Given that Intel does not want to fall foul of the monopoly laws, it needs AMD et al to have a certain proportion of the chip market. With the Tick Tock in full effect, minor bumps in AMD’s road map don’t seem strong enough to keep pace. Sure, the latest APU products are a handful – but only if AMD manages to market them properly. Otherwise, for mainstream and high-end processors, Intel’s lead is quite scary.
On that basis, there must be some in Intel’s hierarchy that are relieved to hear the conclusions coming out of the 2012 International Symposium on Extreme Ultraviolet Lithography. Namely, that there will be big issues moving down from 22nm through to 14nm.

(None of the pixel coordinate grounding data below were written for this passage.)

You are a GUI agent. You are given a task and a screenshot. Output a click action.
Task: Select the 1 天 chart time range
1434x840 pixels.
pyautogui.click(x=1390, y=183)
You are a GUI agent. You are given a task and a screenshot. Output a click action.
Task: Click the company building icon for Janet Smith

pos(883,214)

So when is that move scheduled? Well, the technology move from Ivy Bridge to Haswell, for Intel, is scheduled for Q2 2013 and the company hoped to move to 14nm Broadwell by the following summer (2014). But the reality could well be different. Meaning either a slip to 16/17nm or allowing the launch schedule for Broadwell to move into the 2015/16 time frame.

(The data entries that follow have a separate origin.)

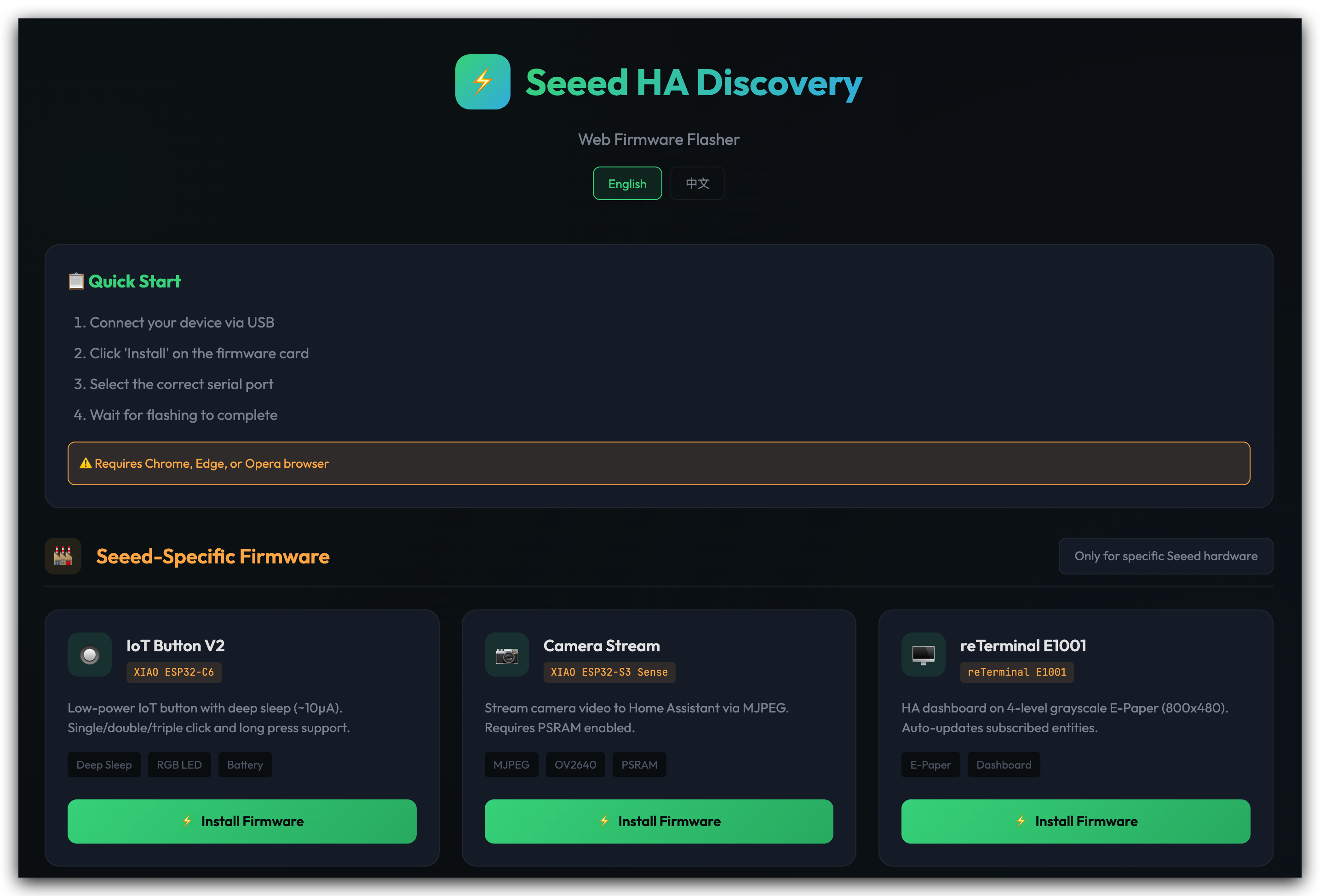
Task: Install firmware for reTerminal E1001
Action: click(1075, 821)
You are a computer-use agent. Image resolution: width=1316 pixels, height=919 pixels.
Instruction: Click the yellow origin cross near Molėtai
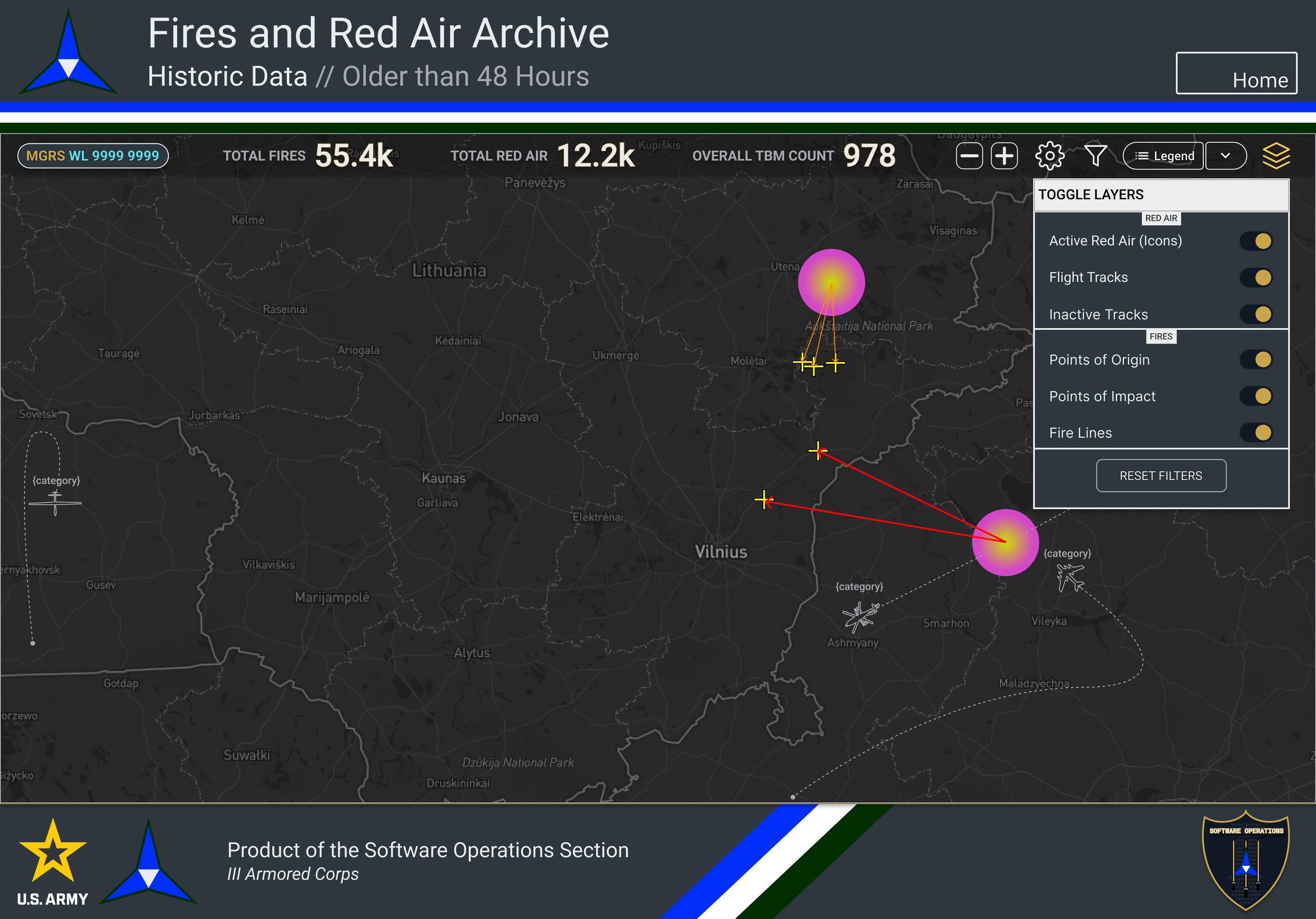(802, 362)
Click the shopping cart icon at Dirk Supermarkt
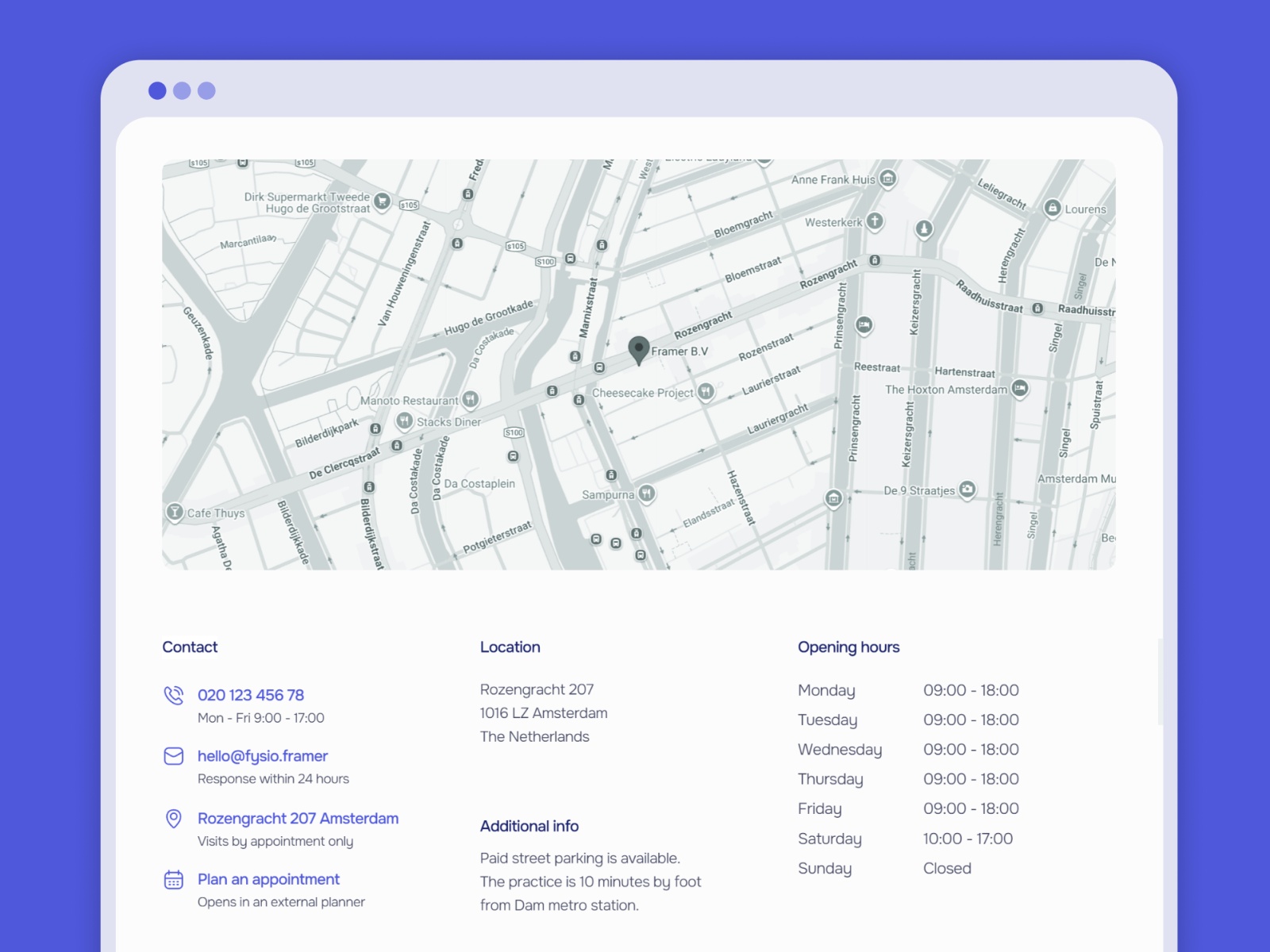This screenshot has width=1270, height=952. [382, 201]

What is the challenge? Creating chips at the 14nm level will take an enormous amount of power. Although lithography science has been patting itself on the back that it’s managed to deliver a 20x increase in the power of light used, over the past 3 years – it seems that another 20x increase is needed to be sure of the 14nm process. And that kind of power can’t be relied on until closer to 2016.
The problem here is that Intel’s Head of Process Technology, Mark Bohr, told IDF that everything was on track to release 14nm into full manufacturing for the end of 2013. Specifically, “The 14-nanometer technology is in its full development phase and it’s on track for production readiness around the end of next year”. But the EUV Symposium was extremely doubtful that the correct light sources will be ready in time.
Moore’s Law isn’t a law as such, more an ‘observation that fits what we see’ for a few decades. Any change to the Tick-Tock strategy means a slip in that ‘law’ – and it could well suit Intel.
KitGuru says:While Mark Bohr and the EUV Symposium seem to have fundamental problems reconciling their timelines, Intel’s hierarchy must be rubbing their hands together. Right now, if no one changes anything, Intel has the line-up it needs to maintain market share against AMD – without any more FAB updates. Once the move to Haswell happens in Q2 2013 happens, there’s very little need for the CPU company to move on again. If the issues highlighted by the EUV Symposium are found to be genuine, Intel might be able to run out Haswell for a lot longer than previously anticipated – or accept that 14nm was not a possibility and settle for 15 or 16nm. Overall outcome is likely to be increased Stability. Now THAT’s what $50Bn corporations like.